Problem details. Copy each of the following items word for word, keeping every line unchanged.

Dataset records.
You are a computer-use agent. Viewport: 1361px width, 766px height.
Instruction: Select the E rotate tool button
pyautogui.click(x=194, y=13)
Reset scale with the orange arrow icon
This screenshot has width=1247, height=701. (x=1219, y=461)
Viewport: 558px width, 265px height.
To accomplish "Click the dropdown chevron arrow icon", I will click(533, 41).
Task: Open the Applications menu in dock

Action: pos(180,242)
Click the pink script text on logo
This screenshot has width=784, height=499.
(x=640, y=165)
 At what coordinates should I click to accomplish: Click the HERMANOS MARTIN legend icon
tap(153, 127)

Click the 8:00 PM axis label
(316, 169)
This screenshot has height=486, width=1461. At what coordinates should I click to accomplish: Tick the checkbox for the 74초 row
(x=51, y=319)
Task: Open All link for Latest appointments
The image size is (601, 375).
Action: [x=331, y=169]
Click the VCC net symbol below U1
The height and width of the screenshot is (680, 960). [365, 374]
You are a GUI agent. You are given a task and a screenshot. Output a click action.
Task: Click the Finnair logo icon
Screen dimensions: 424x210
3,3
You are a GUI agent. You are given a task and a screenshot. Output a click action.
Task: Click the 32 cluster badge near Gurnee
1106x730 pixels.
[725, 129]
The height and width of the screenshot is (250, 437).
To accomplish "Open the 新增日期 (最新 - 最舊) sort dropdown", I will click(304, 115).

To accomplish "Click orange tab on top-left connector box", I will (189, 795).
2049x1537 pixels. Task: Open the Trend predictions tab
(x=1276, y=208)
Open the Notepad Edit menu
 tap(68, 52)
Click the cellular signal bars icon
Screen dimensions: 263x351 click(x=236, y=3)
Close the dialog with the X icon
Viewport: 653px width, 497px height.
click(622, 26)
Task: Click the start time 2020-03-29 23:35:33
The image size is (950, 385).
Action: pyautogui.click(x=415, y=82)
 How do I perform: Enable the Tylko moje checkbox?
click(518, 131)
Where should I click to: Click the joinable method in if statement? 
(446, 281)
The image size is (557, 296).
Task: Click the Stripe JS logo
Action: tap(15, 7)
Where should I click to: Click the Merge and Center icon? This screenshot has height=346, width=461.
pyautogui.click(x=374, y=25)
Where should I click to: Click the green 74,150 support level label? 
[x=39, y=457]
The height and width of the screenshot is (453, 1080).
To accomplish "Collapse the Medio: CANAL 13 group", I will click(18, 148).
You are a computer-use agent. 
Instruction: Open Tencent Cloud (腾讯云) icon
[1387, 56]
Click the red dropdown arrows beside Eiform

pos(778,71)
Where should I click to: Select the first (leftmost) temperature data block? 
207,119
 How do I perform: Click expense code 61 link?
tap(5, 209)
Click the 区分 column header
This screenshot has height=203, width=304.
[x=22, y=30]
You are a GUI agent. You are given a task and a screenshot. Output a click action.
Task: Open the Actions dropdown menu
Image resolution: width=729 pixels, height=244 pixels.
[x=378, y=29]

Final answer.
You are a computer-use agent. Viewport: 1361px width, 766px height.
Instruction: Select the E rotate tool button
pyautogui.click(x=194, y=13)
Reset scale with the orange arrow icon
This screenshot has width=1247, height=701. (x=1219, y=461)
Viewport: 558px width, 265px height.
To accomplish "Click the dropdown chevron arrow icon", I will click(533, 41).
Task: Open the Applications menu in dock

Action: pos(180,242)
Click the pink script text on logo
This screenshot has width=784, height=499.
(x=640, y=165)
 At what coordinates should I click to accomplish: Click the HERMANOS MARTIN legend icon
tap(153, 127)

Click the 8:00 PM axis label
(316, 169)
This screenshot has height=486, width=1461. At what coordinates should I click to accomplish: Tick the checkbox for the 74초 row
(x=51, y=319)
Task: Open All link for Latest appointments
The image size is (601, 375).
Action: [x=331, y=169]
Click the VCC net symbol below U1
The height and width of the screenshot is (680, 960). [365, 374]
You are a GUI agent. You are given a task and a screenshot. Output a click action.
Task: Click the Finnair logo icon
Screen dimensions: 424x210
3,3
You are a GUI agent. You are given a task and a screenshot. Output a click action.
Task: Click the 32 cluster badge near Gurnee
1106x730 pixels.
[725, 129]
The height and width of the screenshot is (250, 437).
To accomplish "Open the 新增日期 (最新 - 最舊) sort dropdown", I will click(304, 115).

To accomplish "Click orange tab on top-left connector box", I will (189, 795).
2049x1537 pixels. Task: Open the Trend predictions tab
(x=1276, y=208)
Open the Notepad Edit menu
 tap(68, 52)
Click the cellular signal bars icon
Screen dimensions: 263x351 click(x=236, y=3)
Close the dialog with the X icon
Viewport: 653px width, 497px height.
click(622, 26)
Task: Click the start time 2020-03-29 23:35:33
The image size is (950, 385).
Action: pyautogui.click(x=415, y=82)
 How do I perform: Enable the Tylko moje checkbox?
click(518, 131)
Where should I click to: Click the joinable method in if statement? 
(446, 281)
The image size is (557, 296).
Task: Click the Stripe JS logo
Action: tap(15, 7)
Where should I click to: Click the Merge and Center icon? This screenshot has height=346, width=461.
pyautogui.click(x=374, y=25)
Where should I click to: Click the green 74,150 support level label? 
[x=39, y=457]
The height and width of the screenshot is (453, 1080).
To accomplish "Collapse the Medio: CANAL 13 group", I will click(18, 148).
You are a computer-use agent. 
Instruction: Open Tencent Cloud (腾讯云) icon
[1387, 56]
Click the red dropdown arrows beside Eiform

pos(778,71)
Where should I click to: Select the first (leftmost) temperature data block? 
207,119
 How do I perform: Click expense code 61 link?
tap(5, 209)
Click the 区分 column header
This screenshot has height=203, width=304.
[x=22, y=30]
You are a GUI agent. You are given a task and a screenshot. Output a click action.
Task: Open the Actions dropdown menu
Image resolution: width=729 pixels, height=244 pixels.
[x=378, y=29]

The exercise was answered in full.